__What the task asks__: Please reproduce word for word the part of the records that opens with the line containing "Given: Select 14:9 Pillar Box menu option" and closes with the line containing "[x=306, y=737]", including both of those lines.

Data items
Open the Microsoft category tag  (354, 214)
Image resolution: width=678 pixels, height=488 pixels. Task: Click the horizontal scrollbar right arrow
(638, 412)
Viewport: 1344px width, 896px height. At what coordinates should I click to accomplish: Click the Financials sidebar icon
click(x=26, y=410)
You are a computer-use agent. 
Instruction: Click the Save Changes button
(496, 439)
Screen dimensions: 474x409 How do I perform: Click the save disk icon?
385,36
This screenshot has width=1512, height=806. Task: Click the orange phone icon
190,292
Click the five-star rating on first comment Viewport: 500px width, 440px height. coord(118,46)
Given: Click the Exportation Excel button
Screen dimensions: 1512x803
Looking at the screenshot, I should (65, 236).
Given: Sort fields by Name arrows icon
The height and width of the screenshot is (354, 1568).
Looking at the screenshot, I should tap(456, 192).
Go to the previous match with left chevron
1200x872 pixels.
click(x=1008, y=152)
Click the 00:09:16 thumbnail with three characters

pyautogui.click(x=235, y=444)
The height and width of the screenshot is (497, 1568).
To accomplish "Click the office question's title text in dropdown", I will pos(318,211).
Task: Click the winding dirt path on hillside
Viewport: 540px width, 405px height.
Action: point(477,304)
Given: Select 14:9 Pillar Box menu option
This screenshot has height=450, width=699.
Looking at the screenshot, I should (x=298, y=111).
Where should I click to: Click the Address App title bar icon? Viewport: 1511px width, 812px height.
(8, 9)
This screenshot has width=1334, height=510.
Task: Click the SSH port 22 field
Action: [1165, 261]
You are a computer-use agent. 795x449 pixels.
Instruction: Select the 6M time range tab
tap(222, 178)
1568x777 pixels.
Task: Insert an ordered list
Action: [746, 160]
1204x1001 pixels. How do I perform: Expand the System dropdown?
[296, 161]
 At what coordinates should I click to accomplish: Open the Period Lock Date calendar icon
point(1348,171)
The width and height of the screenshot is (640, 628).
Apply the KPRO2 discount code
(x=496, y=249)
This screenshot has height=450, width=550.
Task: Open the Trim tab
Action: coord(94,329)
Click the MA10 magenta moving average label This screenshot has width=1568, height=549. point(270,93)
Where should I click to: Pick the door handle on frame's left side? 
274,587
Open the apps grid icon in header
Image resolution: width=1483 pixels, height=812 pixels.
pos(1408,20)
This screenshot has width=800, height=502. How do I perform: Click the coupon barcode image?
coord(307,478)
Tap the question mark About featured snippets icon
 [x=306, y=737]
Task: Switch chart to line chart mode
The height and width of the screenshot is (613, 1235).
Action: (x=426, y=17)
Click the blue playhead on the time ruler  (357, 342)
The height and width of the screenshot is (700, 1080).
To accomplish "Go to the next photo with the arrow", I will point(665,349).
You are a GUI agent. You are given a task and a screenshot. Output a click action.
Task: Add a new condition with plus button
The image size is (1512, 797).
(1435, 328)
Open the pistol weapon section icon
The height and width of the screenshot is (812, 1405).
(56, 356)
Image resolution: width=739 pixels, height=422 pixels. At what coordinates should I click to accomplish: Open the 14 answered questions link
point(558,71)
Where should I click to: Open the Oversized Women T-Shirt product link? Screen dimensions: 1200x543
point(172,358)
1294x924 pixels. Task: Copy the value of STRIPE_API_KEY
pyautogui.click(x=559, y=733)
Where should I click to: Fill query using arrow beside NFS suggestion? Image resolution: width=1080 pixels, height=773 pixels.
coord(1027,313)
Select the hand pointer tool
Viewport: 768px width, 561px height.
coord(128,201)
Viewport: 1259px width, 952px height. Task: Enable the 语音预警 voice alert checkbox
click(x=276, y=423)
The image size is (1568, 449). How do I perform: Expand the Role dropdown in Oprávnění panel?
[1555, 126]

__Full solution__:
Given: Select 14:9 Pillar Box menu option
This screenshot has height=450, width=699.
Looking at the screenshot, I should (x=298, y=111).
Where should I click to: Click the Address App title bar icon? Viewport: 1511px width, 812px height.
(8, 9)
This screenshot has width=1334, height=510.
Task: Click the SSH port 22 field
Action: [1165, 261]
You are a computer-use agent. 795x449 pixels.
Instruction: Select the 6M time range tab
tap(222, 178)
1568x777 pixels.
Task: Insert an ordered list
Action: [746, 160]
1204x1001 pixels. How do I perform: Expand the System dropdown?
[296, 161]
 At what coordinates should I click to accomplish: Open the Period Lock Date calendar icon
point(1348,171)
The width and height of the screenshot is (640, 628).
Apply the KPRO2 discount code
(x=496, y=249)
This screenshot has height=450, width=550.
Task: Open the Trim tab
Action: coord(94,329)
Click the MA10 magenta moving average label This screenshot has width=1568, height=549. point(270,93)
Where should I click to: Pick the door handle on frame's left side? 
274,587
Open the apps grid icon in header
Image resolution: width=1483 pixels, height=812 pixels.
pos(1408,20)
This screenshot has width=800, height=502. How do I perform: Click the coupon barcode image?
coord(307,478)
Tap the question mark About featured snippets icon
 [x=306, y=737]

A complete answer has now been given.